Proof coins were originally used to ensure the accuracy of a ‘die,’ or stamp, for a particular run of coins and were preserved to keep historical accuracy in an archive. Today, they’re sold to collectors only, and often have a superior quality to other coins (they have incredibly sharp features, a mirror-like shine, frosted finishes, and other aspects of special minting processes). Uncirculated coins are those that only reputable organizations (with a designation of ‘Mint State’ 60+) have ‘graded’; are publicly available but aren’t circulated as currency; and/or minted with special attention to their finish.

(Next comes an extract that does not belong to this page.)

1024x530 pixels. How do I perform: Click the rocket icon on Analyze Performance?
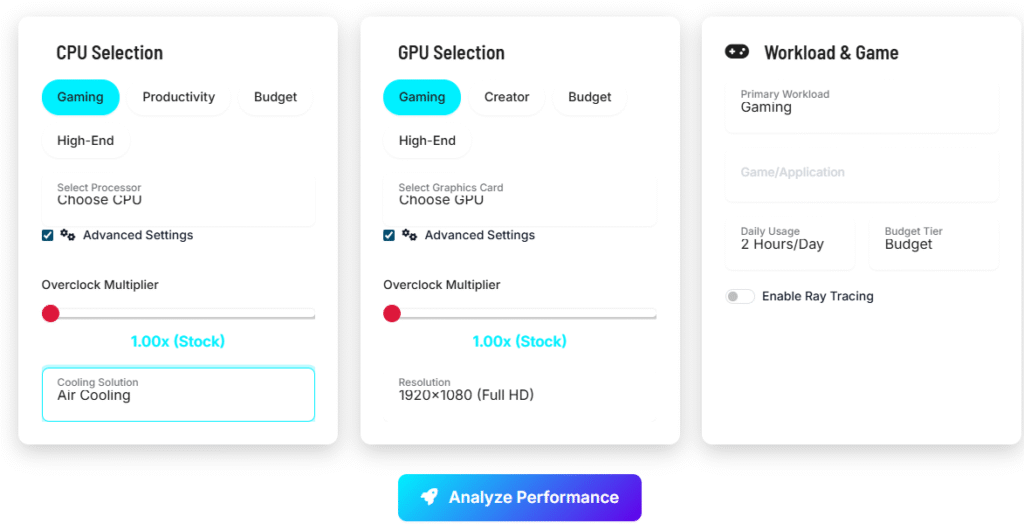(x=429, y=497)
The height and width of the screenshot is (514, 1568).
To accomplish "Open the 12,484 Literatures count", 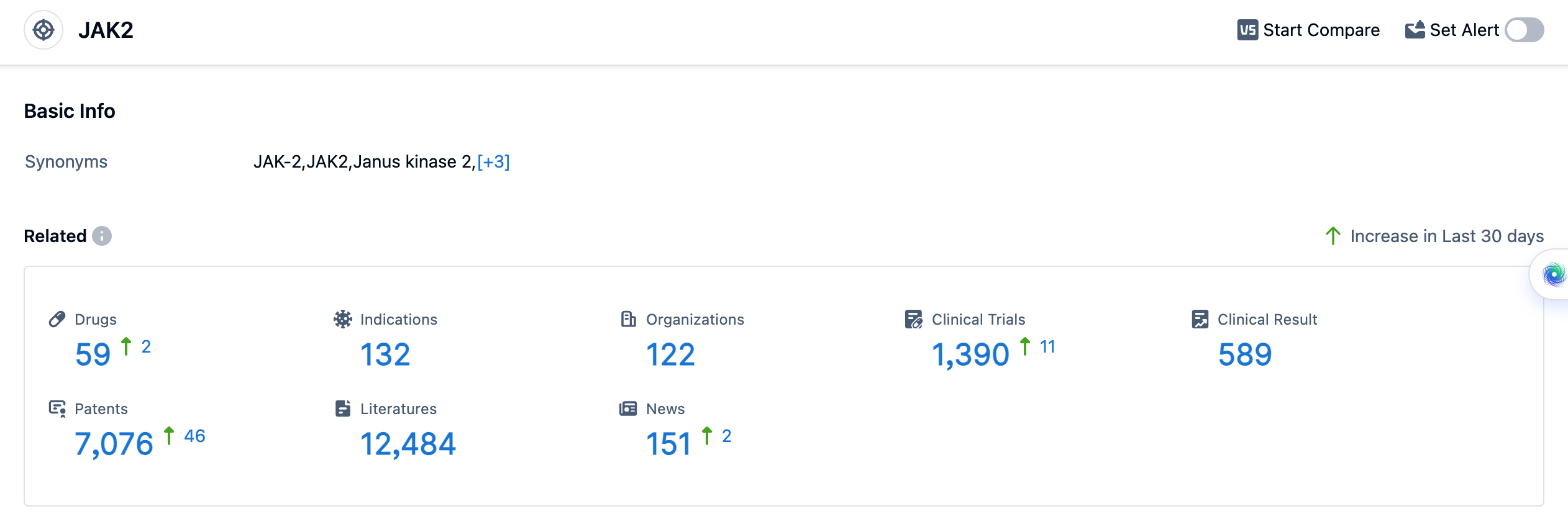I will coord(408,444).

Among these terms — numismatic, commemorative, proof, and uncirculated — there are a number of commonly shared features, and there’s often overlap between categories. For example, take a 1 oz. Silver Philharmonic Coin with a purity of .999 from the Austrian Mint. This is a genuine bullion coin due to its purity, and it’s also technically a commemorative coin in that it pays tribute to a very particular cultural and artistic legacy. However, it’s not classified as a “proof coin” and instead an “uncirculated” coin — it might come with some blemishes that you’d never find on the proof coin.

Summing It Up

Ultimately, determining the best bullion to invest in is a personal choice and comes down to taste. Do you have little interest in showcasing and accumulating a collection, and simply want to invest in precious metals? There are economical bars and rounds for you to purchase, and these are a reliable way to hedge against creeping inflation and wisely diversify your financial portfolio, earn capital gains over a long-term period and secure a safe haven asset.

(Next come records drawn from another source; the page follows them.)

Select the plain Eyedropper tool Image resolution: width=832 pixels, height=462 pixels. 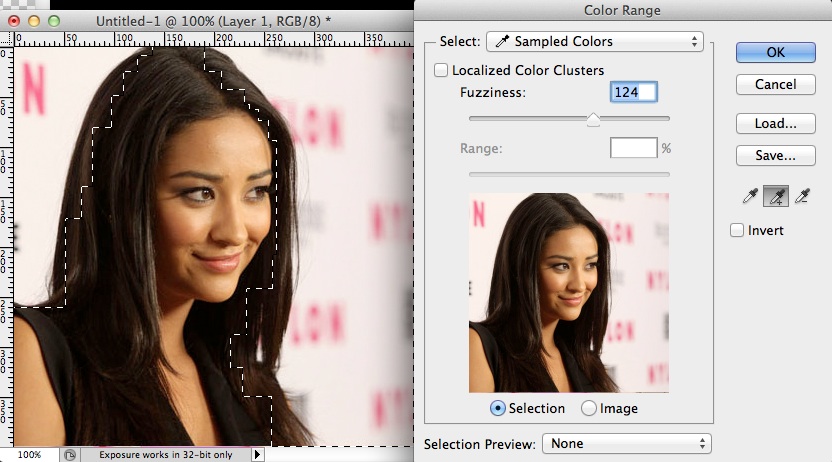750,197
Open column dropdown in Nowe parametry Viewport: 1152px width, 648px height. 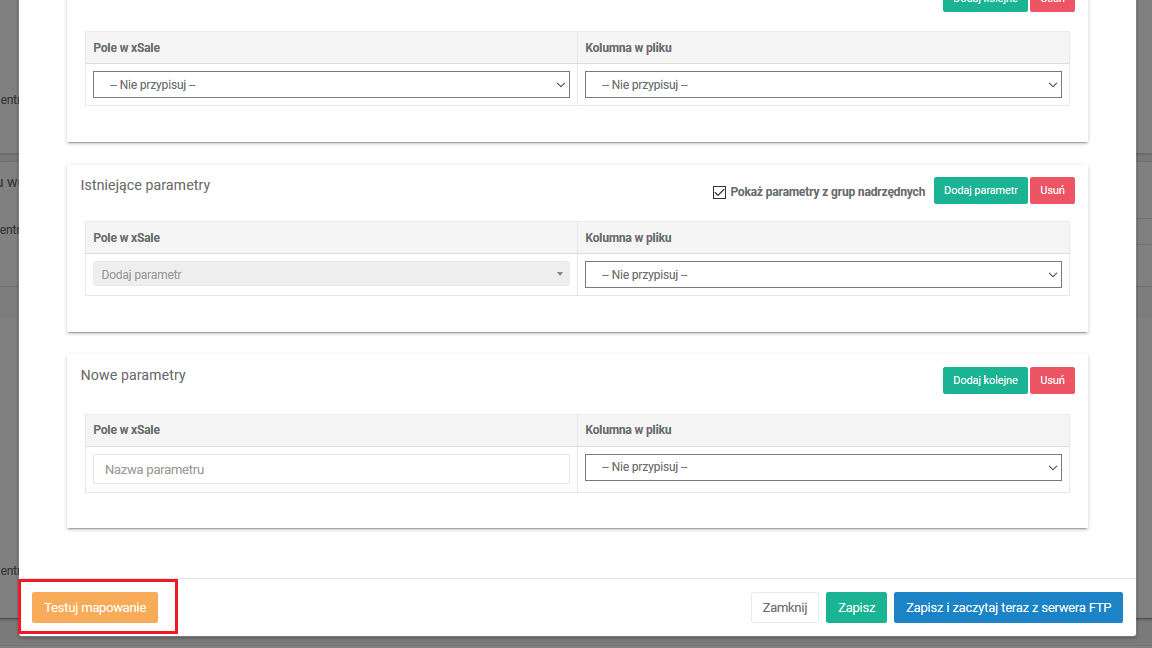point(823,467)
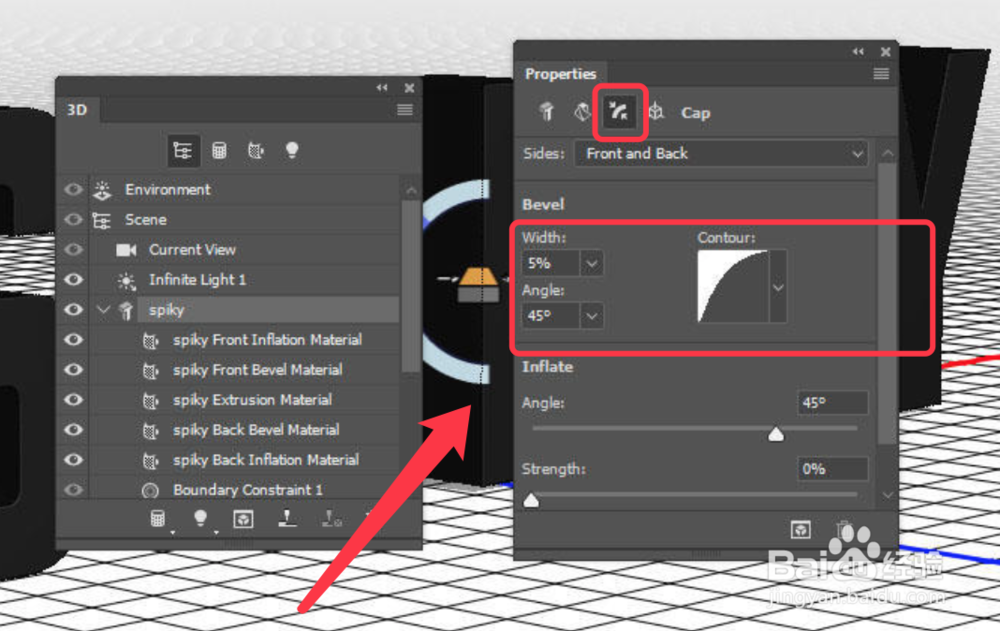Filter the 3D panel by meshes
Screen dimensions: 1000x631
point(220,150)
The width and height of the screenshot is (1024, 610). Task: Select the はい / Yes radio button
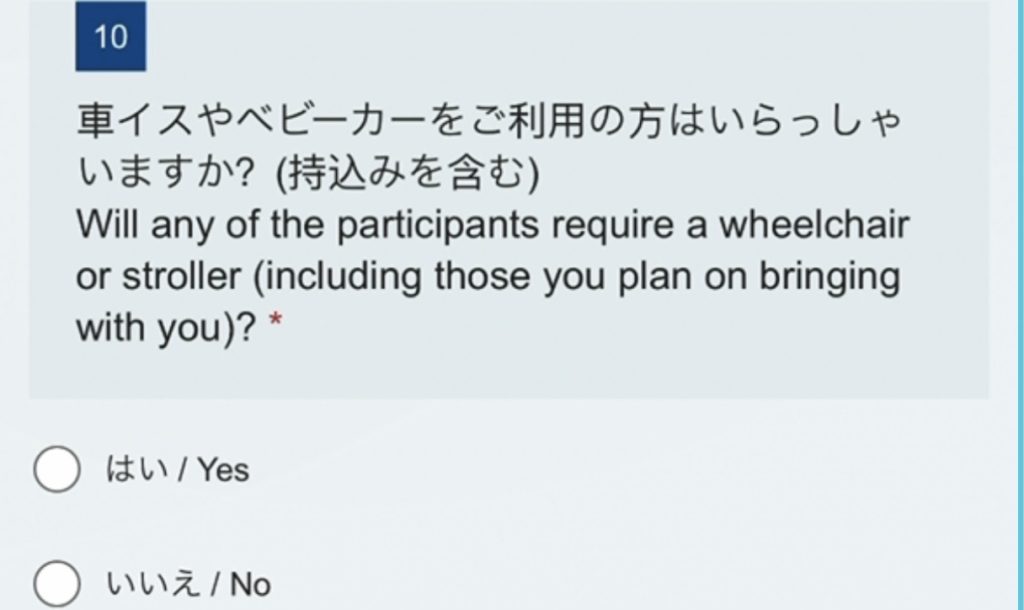tap(57, 470)
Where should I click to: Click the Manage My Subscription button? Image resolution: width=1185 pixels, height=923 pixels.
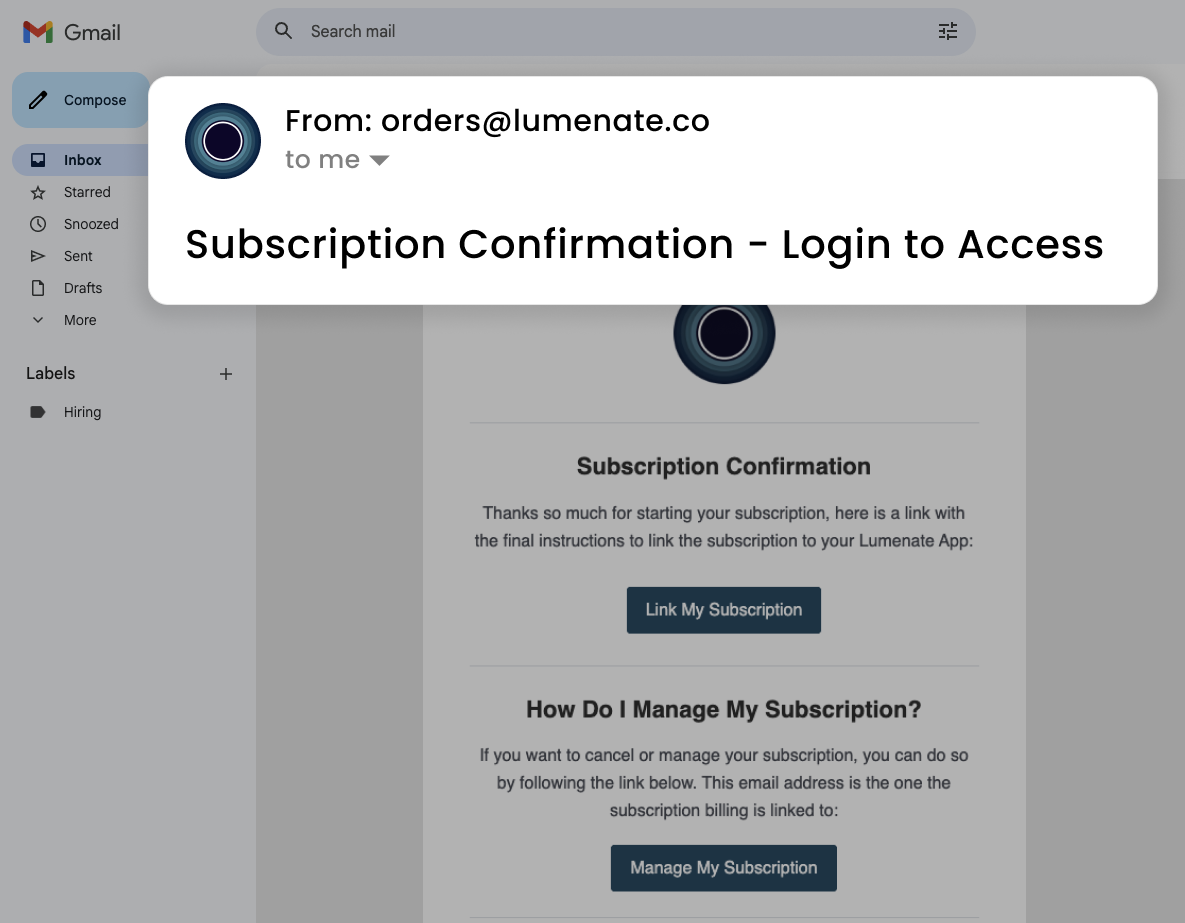pos(723,868)
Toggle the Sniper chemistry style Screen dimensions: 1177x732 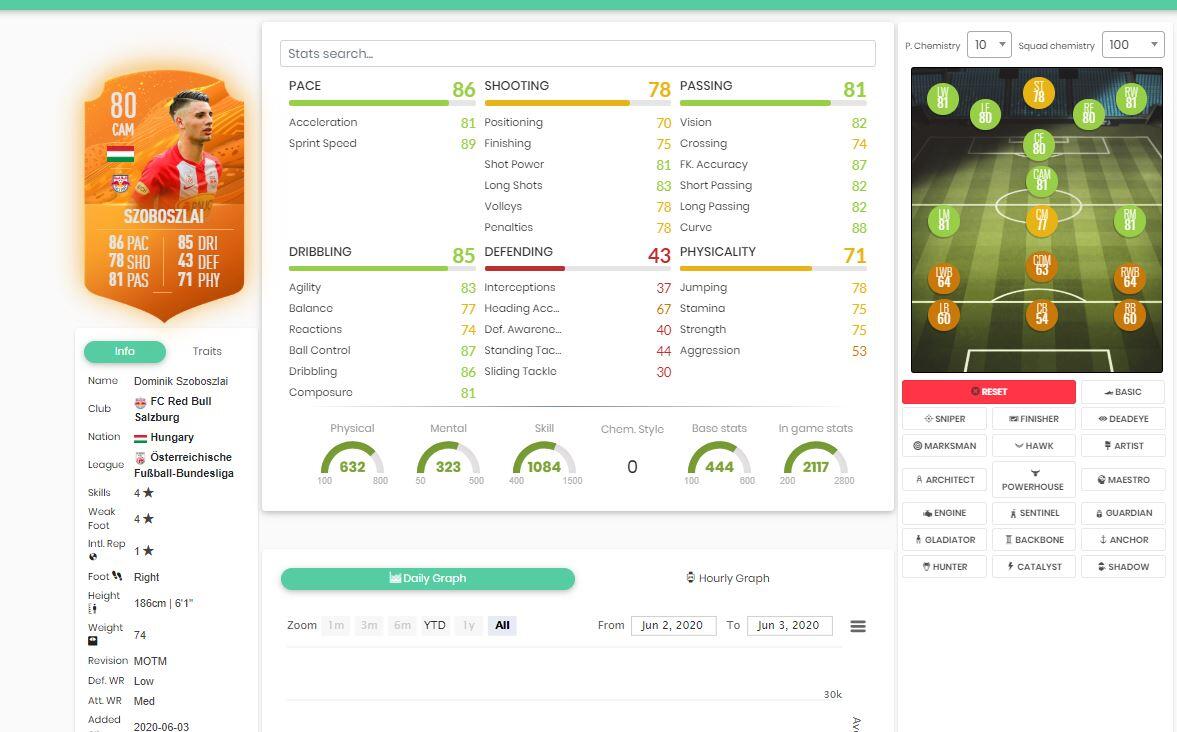coord(944,419)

On the other hand, you might appreciate all of those qualities of bullion, but you’re also interested in immersing yourself in the communities and cultures around bullion collecting. There are many options for you to find bullion bars and coins with numismatic features (design, availability, aesthetic and historical components) to get you started. Collectible bullion will naturally command a higher premium but stands apart from investment bullion as an endless source of interest and diversity.

This short piece has given you some insights into the intriguing world of bullion. We hope it’s also opened the door to making what could be an extraordinarily important purchase.